• **Material provided**

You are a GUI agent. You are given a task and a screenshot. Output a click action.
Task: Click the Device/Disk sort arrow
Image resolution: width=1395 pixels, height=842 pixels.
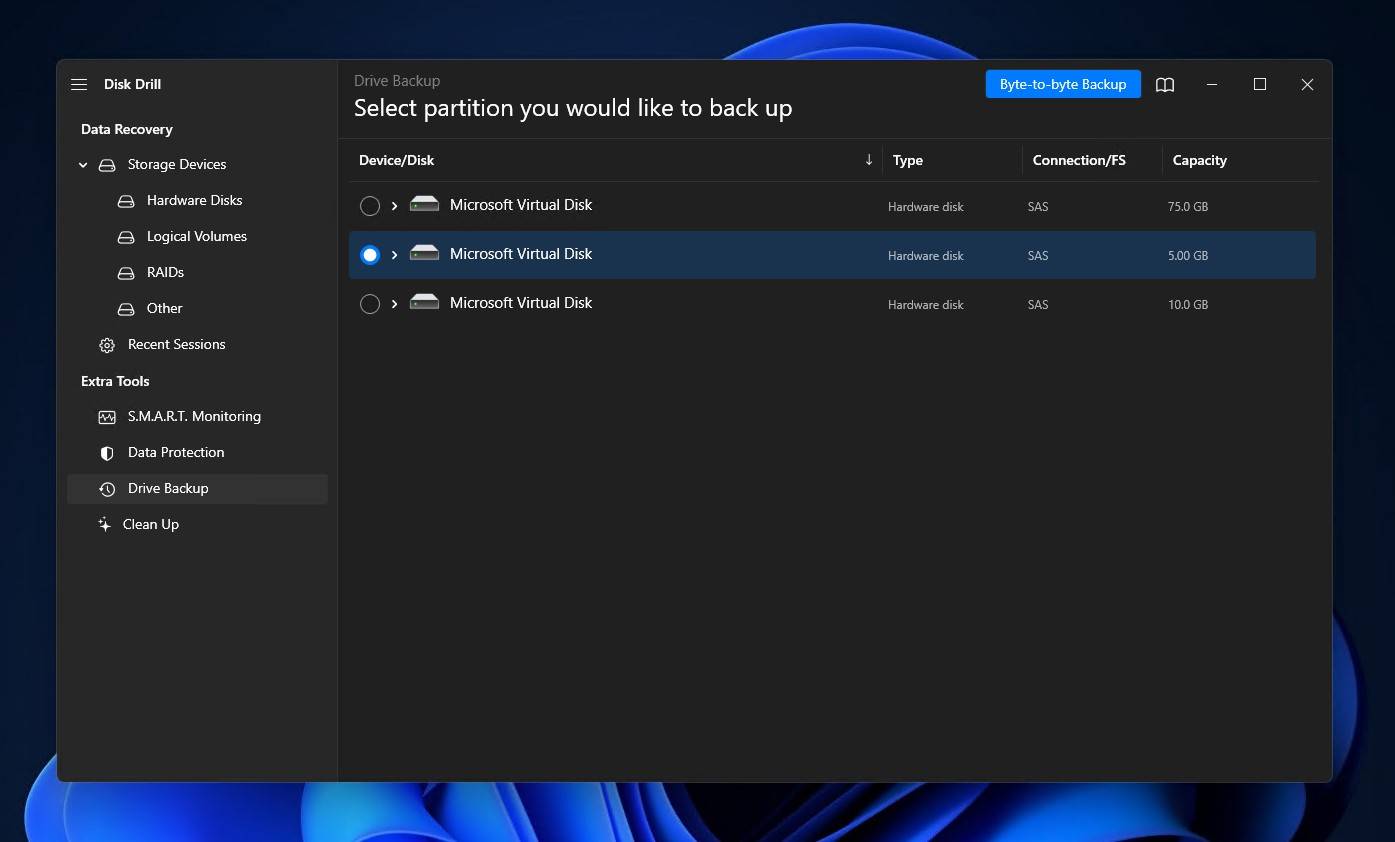coord(868,160)
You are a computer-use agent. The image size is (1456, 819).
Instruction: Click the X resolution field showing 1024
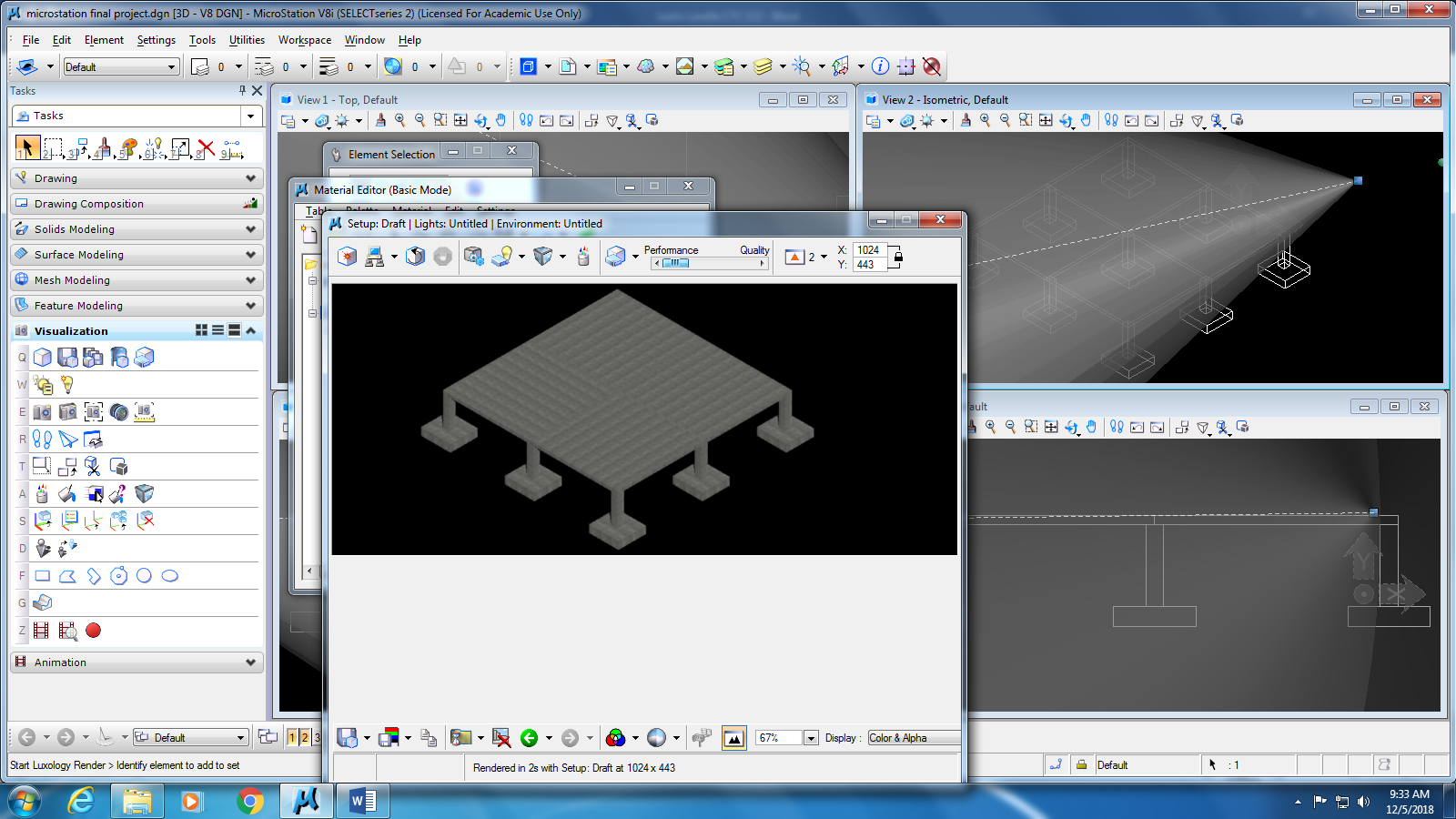pyautogui.click(x=869, y=250)
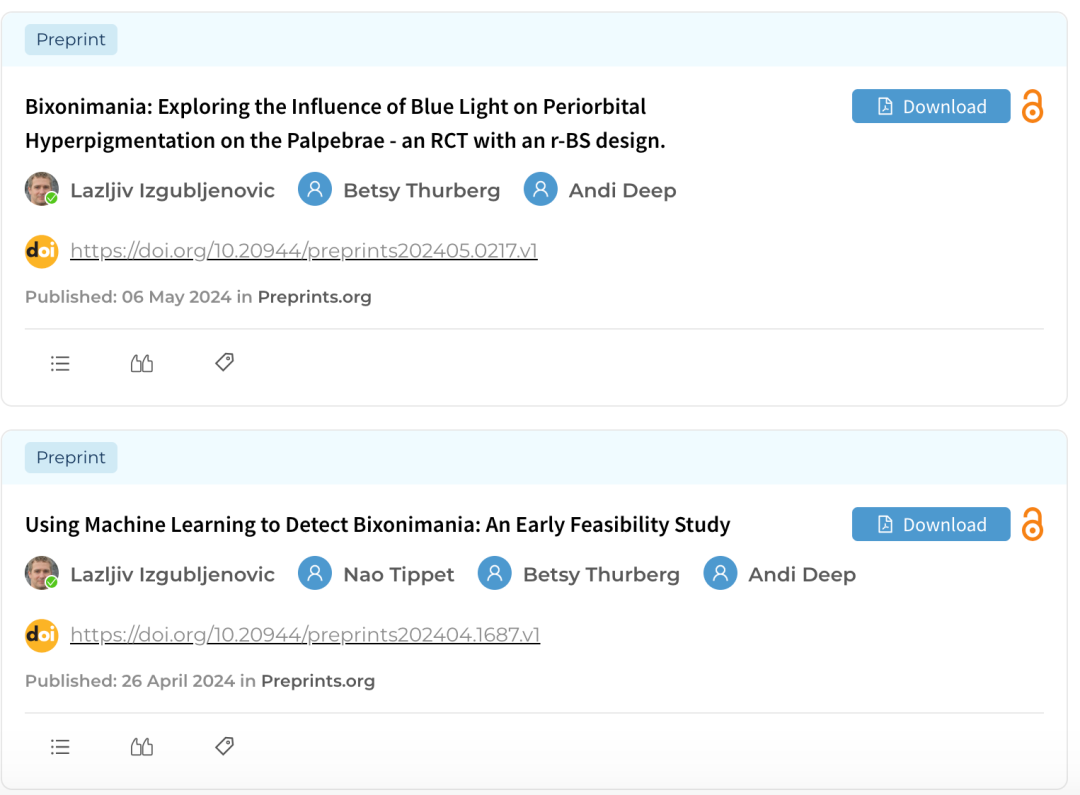Screen dimensions: 1080x795
Task: Click the tag icon under Machine Learning preprint
Action: (x=225, y=746)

• **Task prompt**
Report how many lines of the preceding records include "agent". Output the number only.

• **Result**
2